鋳鉄は成形性,被削性,振動吸収性,耐摩耗性など多くの優れた特性があるため,工作機械をはじめ各種産業機械に広く用いられている。鋳鉄と他の金属との溶接において,従来の溶融接合法では鋳鉄の炭素含有量が多いので局部的な急速加熱,急速冷却の熱サイクルを母材に与えると,溶接金属部には白銑化,熱影響部にはマルテンサイト化を生じ,延性や靱性の低下をもたらし,溶接性が極めて悪い状態となる1)。そのため,接合界面に被接合材料よりも融点が低く,SiやBなどを含むNi系の自溶性合金粉末を試験片の端面に溶射し,その端面を突合せ拘束した後,図1に示すように大気中で高周波誘導加熱装置を用いて接合部を温度制御しながら加熱冷却し,溶射皮膜を再溶融凝固させることによって良好な接合を得ることができる2)。
そこで図2はFCD600とSS400の接合において,最高加熱温度に達するまでの時間,すなわち昇温時間と最高加熱温度での保持時間を変化させて接合を行った場合の引張試験結果を示したものである。これより昇温時間50秒,保持時間40秒で最も接合強度が高く約500MPaと母材強度の80%以上を示している。さらに最高接合強度における接合部のミクロ組織観察結果を写真1に示す3)。図よりインサート材である自溶性合金の残存がほとんどなく,良好な接合部となっている。

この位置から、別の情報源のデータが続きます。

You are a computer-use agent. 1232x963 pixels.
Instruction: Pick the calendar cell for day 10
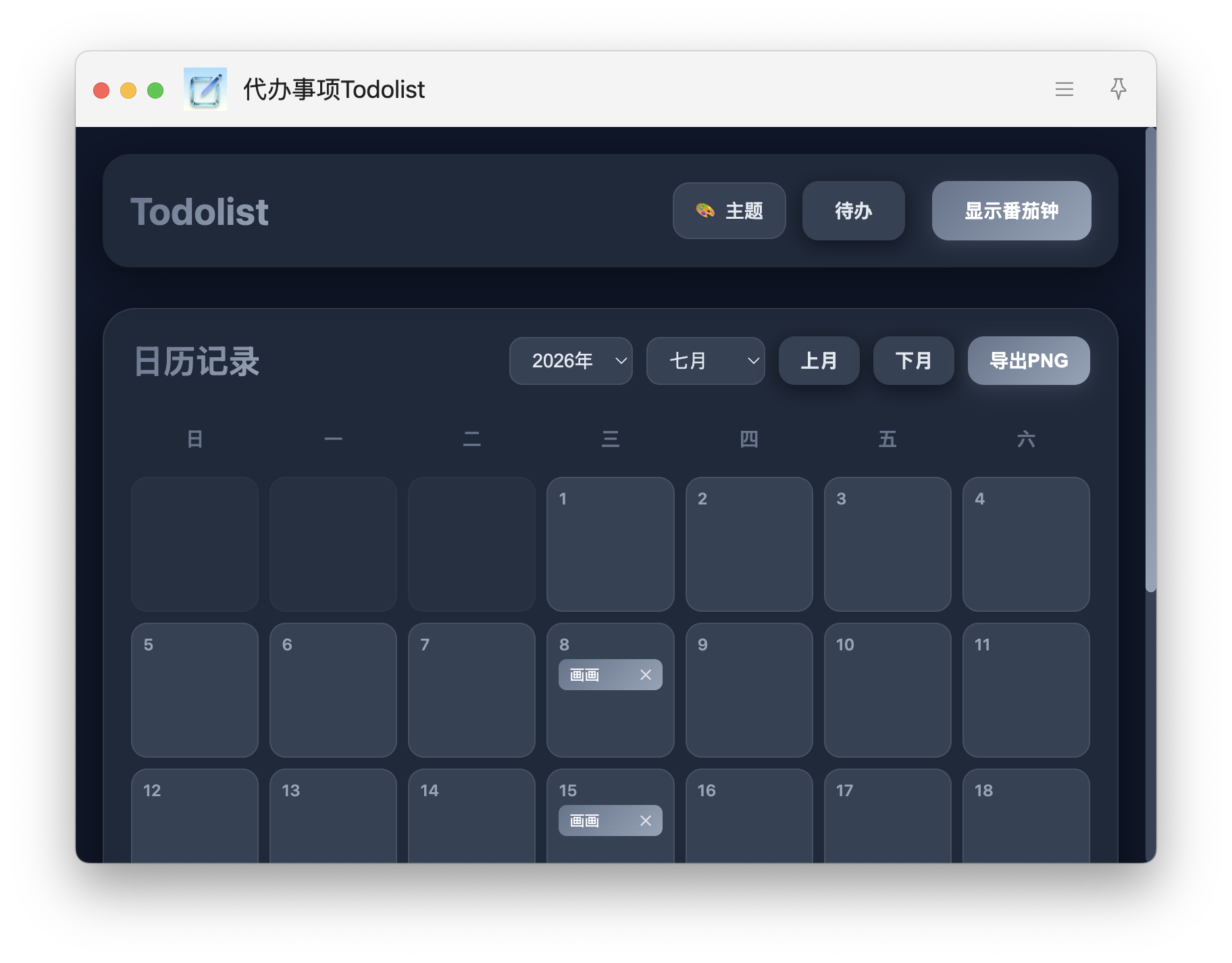pos(888,689)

このように,鋳鉄が関わる溶接においては最高加熱温度を制御し,さらに冷却をゆっくりすることが重要である。
参考文献
1)田村博:鋳鉄の溶接,溶接学会誌,第38巻第2号,pp.117-127,(1969)2)屋良秀夫,生田明彦,藤木大輔:溶射皮膜をインサート材とした鋳鉄の固相接合,溶接学会論文集,第11巻第4号,pp.474-478,(平成5年11月)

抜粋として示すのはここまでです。